On a side note, How does the team of a little kid and Brain Surgeon estimate the size of two items viz., lick the stamps and doing the brain surgery using planning poker? For licking the stamps, the kid might think of just licking the stamps and gives an estimate of 1 but the Brain Surgeon will think of the hygiene factor and will find a dependency of creating a stamp damper and estimates it as 5. Then for brain surgery the school kid estimates it at 40 and the Brain Surgeon estimates it to be a 3. The surgery can never be a 3, 5, 8….for the school kid, so how do they converge?

Mike Cohn said…

Hi Andrej—
If the surgeon gets a new tool that cuts (pun!) the time in half, then the # of points would be halved as well.

Mike Cohn said…

Hi Abhilash—
Yes, in Agile Estimating and Planning I wrote about the points being about how “big” the story is. I wasn’t as clear in there as I have been in this post. It is all about the amount of time something will take. No client/customer/stakeholder cares about complexity *except* to the extent that complexity affects my estimate of effort.

I’ve already addressed in other responses here that there are many, many reasons why story points as a measure of effort still have tremendous advantages over other things like ideal time.

I don’t see a conflict at all between this post and the one saying that points map to a range of hours rather than an exact value.

In estimating if the team is just the kid and the surgeon, the kid would defer to the surgeon’s expertise on the surgery and perhaps both would collaboratively estimate the stamp licking since both could relate to it.

Prashant Pathak said…

Mike,

Thank you for writing about this. With all due respect, I would differ with you !

I think Story Points make sense when we talk about features and complexities and are trying to guage what the team thinks of that “Story”. Tasks on the other hand can be estimated in number of hours.

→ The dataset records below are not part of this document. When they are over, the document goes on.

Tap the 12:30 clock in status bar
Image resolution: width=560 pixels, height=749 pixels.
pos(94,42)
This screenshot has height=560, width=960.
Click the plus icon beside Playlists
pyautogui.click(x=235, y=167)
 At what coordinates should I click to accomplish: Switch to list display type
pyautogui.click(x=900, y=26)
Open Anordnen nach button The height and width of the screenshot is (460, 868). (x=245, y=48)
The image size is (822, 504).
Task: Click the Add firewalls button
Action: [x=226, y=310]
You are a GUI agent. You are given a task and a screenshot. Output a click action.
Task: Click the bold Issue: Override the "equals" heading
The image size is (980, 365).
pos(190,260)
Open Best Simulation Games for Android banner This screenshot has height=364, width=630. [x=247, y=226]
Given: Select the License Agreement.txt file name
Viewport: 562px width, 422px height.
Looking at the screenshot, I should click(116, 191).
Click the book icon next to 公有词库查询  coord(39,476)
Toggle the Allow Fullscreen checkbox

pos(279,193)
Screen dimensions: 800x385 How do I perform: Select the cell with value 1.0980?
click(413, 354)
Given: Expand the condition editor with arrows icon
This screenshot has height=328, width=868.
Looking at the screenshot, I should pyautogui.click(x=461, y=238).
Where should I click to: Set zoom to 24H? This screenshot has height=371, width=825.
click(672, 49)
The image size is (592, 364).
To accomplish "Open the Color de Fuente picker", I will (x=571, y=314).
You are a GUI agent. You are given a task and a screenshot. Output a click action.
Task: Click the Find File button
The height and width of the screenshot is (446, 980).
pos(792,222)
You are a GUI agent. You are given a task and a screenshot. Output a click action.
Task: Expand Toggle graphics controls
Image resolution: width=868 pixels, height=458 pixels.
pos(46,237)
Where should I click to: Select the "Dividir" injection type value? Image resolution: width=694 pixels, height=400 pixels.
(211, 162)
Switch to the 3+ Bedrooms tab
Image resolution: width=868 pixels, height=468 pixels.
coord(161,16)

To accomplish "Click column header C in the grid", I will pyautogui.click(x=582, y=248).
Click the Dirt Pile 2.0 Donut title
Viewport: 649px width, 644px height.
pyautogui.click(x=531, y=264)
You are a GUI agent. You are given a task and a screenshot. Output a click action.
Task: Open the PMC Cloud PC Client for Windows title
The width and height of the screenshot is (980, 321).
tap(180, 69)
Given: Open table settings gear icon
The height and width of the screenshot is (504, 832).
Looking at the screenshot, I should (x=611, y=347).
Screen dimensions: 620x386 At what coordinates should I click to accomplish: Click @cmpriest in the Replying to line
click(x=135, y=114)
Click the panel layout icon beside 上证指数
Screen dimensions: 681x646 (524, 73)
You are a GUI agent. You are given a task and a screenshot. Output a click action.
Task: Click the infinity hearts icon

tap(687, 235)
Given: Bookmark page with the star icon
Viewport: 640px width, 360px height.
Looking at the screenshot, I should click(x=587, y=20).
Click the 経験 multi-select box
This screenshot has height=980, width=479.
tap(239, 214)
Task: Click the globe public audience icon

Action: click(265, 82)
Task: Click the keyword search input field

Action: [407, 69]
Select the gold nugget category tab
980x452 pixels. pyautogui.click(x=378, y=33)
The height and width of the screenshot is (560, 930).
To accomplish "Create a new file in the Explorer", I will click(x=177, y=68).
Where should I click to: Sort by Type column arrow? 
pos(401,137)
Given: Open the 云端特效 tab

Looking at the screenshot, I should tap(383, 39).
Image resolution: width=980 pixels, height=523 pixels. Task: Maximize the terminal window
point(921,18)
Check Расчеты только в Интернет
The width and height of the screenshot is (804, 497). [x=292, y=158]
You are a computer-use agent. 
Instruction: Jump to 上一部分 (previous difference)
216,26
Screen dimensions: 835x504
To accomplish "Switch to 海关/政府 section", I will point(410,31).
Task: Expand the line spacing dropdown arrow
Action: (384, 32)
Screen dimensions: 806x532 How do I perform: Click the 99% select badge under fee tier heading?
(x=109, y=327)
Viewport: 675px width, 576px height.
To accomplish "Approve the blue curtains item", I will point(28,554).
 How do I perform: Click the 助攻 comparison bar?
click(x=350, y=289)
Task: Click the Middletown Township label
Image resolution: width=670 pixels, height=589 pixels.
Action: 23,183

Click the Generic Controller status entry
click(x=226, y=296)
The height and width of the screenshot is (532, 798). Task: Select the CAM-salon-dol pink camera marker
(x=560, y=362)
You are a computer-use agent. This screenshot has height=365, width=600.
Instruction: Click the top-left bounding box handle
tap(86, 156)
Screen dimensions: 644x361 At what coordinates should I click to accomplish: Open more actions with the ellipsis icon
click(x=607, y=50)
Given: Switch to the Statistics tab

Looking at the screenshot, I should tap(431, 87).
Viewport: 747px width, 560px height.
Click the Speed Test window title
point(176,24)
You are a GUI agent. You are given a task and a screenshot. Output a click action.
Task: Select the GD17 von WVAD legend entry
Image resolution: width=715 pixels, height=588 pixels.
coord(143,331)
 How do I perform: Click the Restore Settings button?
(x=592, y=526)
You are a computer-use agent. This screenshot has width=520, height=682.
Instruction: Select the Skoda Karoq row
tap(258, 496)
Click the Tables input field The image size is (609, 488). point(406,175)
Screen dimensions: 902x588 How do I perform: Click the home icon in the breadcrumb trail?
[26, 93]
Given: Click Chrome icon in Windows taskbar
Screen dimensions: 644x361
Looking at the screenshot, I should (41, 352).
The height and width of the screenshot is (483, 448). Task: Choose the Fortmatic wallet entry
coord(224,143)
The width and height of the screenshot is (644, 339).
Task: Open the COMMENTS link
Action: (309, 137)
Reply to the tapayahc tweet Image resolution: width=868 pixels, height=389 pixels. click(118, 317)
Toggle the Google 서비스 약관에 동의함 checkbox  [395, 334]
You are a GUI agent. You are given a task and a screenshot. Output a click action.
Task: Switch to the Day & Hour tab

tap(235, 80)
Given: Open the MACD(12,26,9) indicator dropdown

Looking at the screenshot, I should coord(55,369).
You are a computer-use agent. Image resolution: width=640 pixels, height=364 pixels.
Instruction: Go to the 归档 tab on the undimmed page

I understand when you say that, complexity is not what the clients want and I will have to get the estimated hours from the past to give a good estimate.

In practice, I use 3 measures
1. Story Points—measure of complexity (not in hrs.) useful for the team to discuss the complexity of the issue
2. Estimate in hrs.—could be a total of all the task estimates—good for estimating the time required for future tasks to the client
3. Cumulative Business Value—This is probably the most interesting number we can get to the client

Your thoughts are welcome.

Michael said…

Mike,

Very interesting post (and discussion). I have found your books to be some of the best resources on agile. But this post feels really misleading.

You say that Story Points should not be re-branded as Complexity Points, and used primarily as a measure of complexity. THAT I agree with.

But, the stamps/surgery analogy and some of your statements effectively say that “Story Points = Effort = Time”. That equation assigns Story Points a level of precision that they simply don’t have. It also assigns story points an absolute rather than relative value.  Abhilash and Mark correctly make this point. Story points may be CORRELATED, but are not directly equal.

The simple fact is that when estimating story points, the team (even a seasoned team) will not accurately know the level of effort for a story. What the team will be able to do accurately is rate a story’s effort, complexity and risk (or other factors that are helpful to the team—we use “risk”) relative to other stories they have completed or planned. Effort, complexity and risk are tools/criteria used to relatively evaluate stories.

YES, ultimately it is all about time/effort. But people are terrible at estimating time/effort. SO, we use relative story points that look at relative complexity, effort, risk, doubt, etc among stories. OVER TIME, those will prove out and be useful for planning purposes (and thus to the client).

But the bottom line is that I think it is absolutely useful to think and estimate in terms of complexity, risk or any other criteria which help you estimate relative story points. Consistency is more important than precision.

And in the end, consistency, and velocity (over time) are what will deliver the value clients want to know (when will X be done).

Sure, you are right in the end. But, I find this post misleading from a practical point of view, and likely to lead agile teams astray.

Mike Cohn said…

Hi Prashant—
It’s perfectly fine to disagree with me. However, from your comment I don’t see anything relevant I disagree with. I, too, estimate tasks in hours directly. I do that because it’s often fairly clear with team member will do a task so we don’t need to argue a lot of “it’s 4 hours,” and “no, it’s 8.” For story points, we use an abstract unit and estimate relatively. We can both say “Story A will take twice as long as Story B” meanwhile you are thinking a completely different amount of effort is involved than I am.

Tobias Mayer said…

@Prashant and others who want story points to be a measure of complexity.  My question would be: then what?  So they measure complexity. How is that useful to the business?  How does it help make predictions or do release planning?  The beauty of relative effort estimates is they eventually map directly to time, and to cost.  We can very soon make realistic date and cost estimates based on empirical data. I can’t see how you can do that if you are estimating complexity.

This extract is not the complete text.